Também referiu que os agentes ficaram mais aptos para tarefas mais exigentes graças a avanços recentes, como a capacidade de escrever código, controlar navegadores web e interagir directamente com software instalado no computador.
Waldron disse que estes sistemas ainda não estão prontos para uso corporativo por causa de preocupações de segurança, mas afirmou que a sua chegada não está distante. A expectativa do banco é ter estes agentes em 2026.
Num horizonte mais longo, Waldron acredita que os agentes de IA poderão manter a coerência durante várias horas, depois dias e, mais tarde, semanas.

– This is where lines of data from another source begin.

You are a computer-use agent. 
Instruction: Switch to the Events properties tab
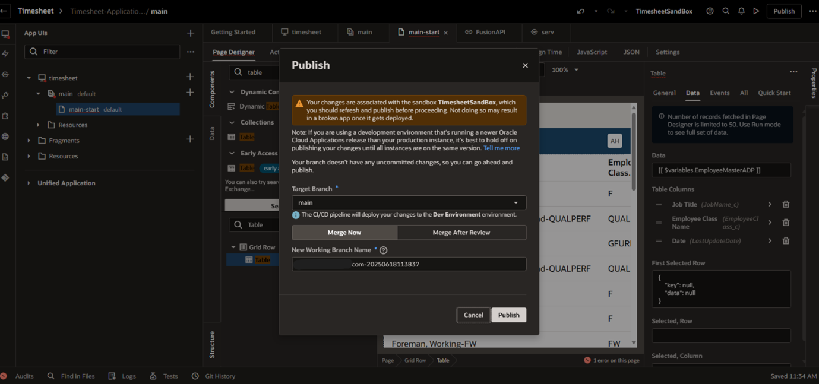pos(719,93)
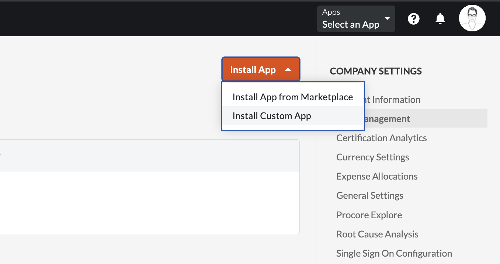Check notifications via the bell icon
This screenshot has height=264, width=500.
tap(440, 19)
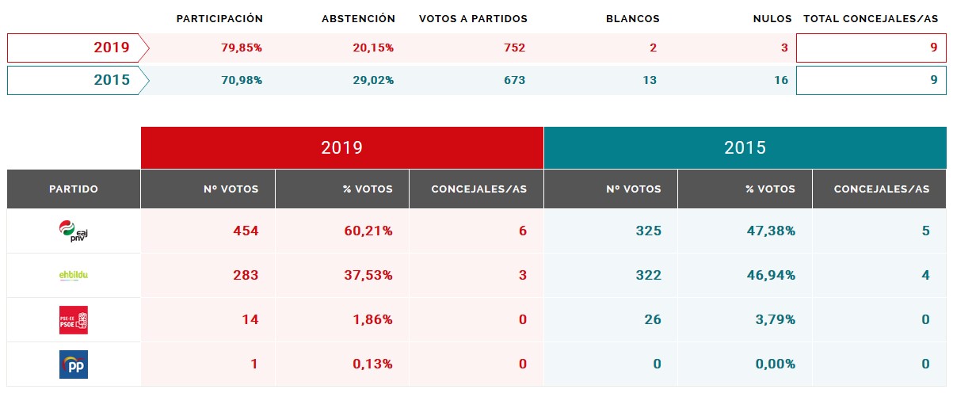Click the red 2019 results header
Image resolution: width=953 pixels, height=393 pixels.
[x=342, y=148]
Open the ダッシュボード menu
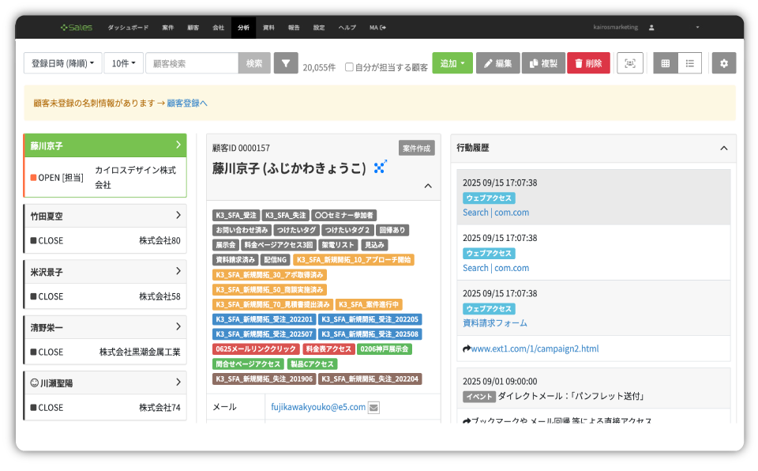758x471 pixels. tap(127, 28)
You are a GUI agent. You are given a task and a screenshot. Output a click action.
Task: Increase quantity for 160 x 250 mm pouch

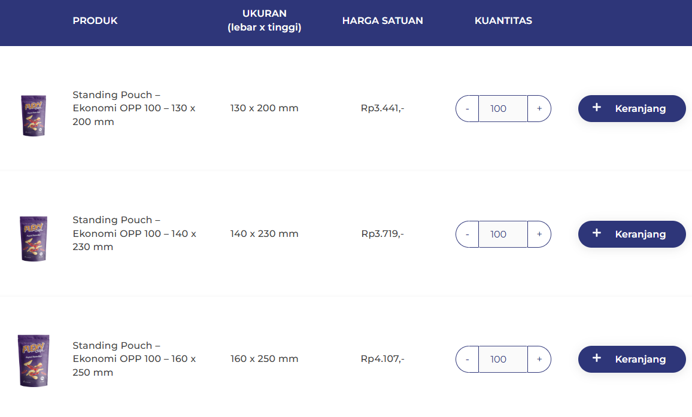(x=539, y=360)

Impacto já visível no negócio
A JPMorgan, liderada por Jamie Dimon desde 2006, é o maior banco dos Estados Unidos em activos e tem um orçamento anual para tecnologia de cerca de 20 biliões de dólares.
O banco tem observado ganhos de produtividade sobretudo no desenvolvimento de software e em operações de back office, mas Waldron disse que o impacto está a alargar-se a funções que geram receita.
Na banca privada, por exemplo, os sistemas de IA analisam actividade de mercado, posições de clientes e investigação durante a noite, o que ajuda os banqueiros a concentrar-se nas interacções com os clientes.
Segundo Waldron, o banco registou um aumento de 20% nas vendas brutas devido a estas ferramentas e acredita que, no futuro, cada banqueiro poderá aumentar a sua cobertura de clientes em até 50%.
Dimon tem sido claro ao admitir que alguns trabalhadores serão substituídos pela IA, acrescentando que a empresa está a preparar formação e realocação para os colaboradores afectados.
Waldron sublinhou ainda que muitas empresas começaram por ver a IA apenas como uma forma de reduzir custos, mas estão agora a reconhecer o seu potencial para expandir a receita.
Para o responsável, vencer com IA nas empresas não passa por cortar o maior número possível de empregos, mas por criar uma vantagem competitiva sustentável.
Menor dependência de fornecedores externos
Waldron também disse que a forma como o banco avalia a decisão entre desenvolver software internamente ou comprá-lo a fornecedores externos mudou. A JPMorgan olha agora com mais atenção para a possibilidade de construir capacidades dentro de casa, o que pode pressionar alguns fornecedores tradicionais.
Na sua visão, a barreira competitiva em torno de certos tipos de empresas de software diminuiu claramente face ao que era no passado.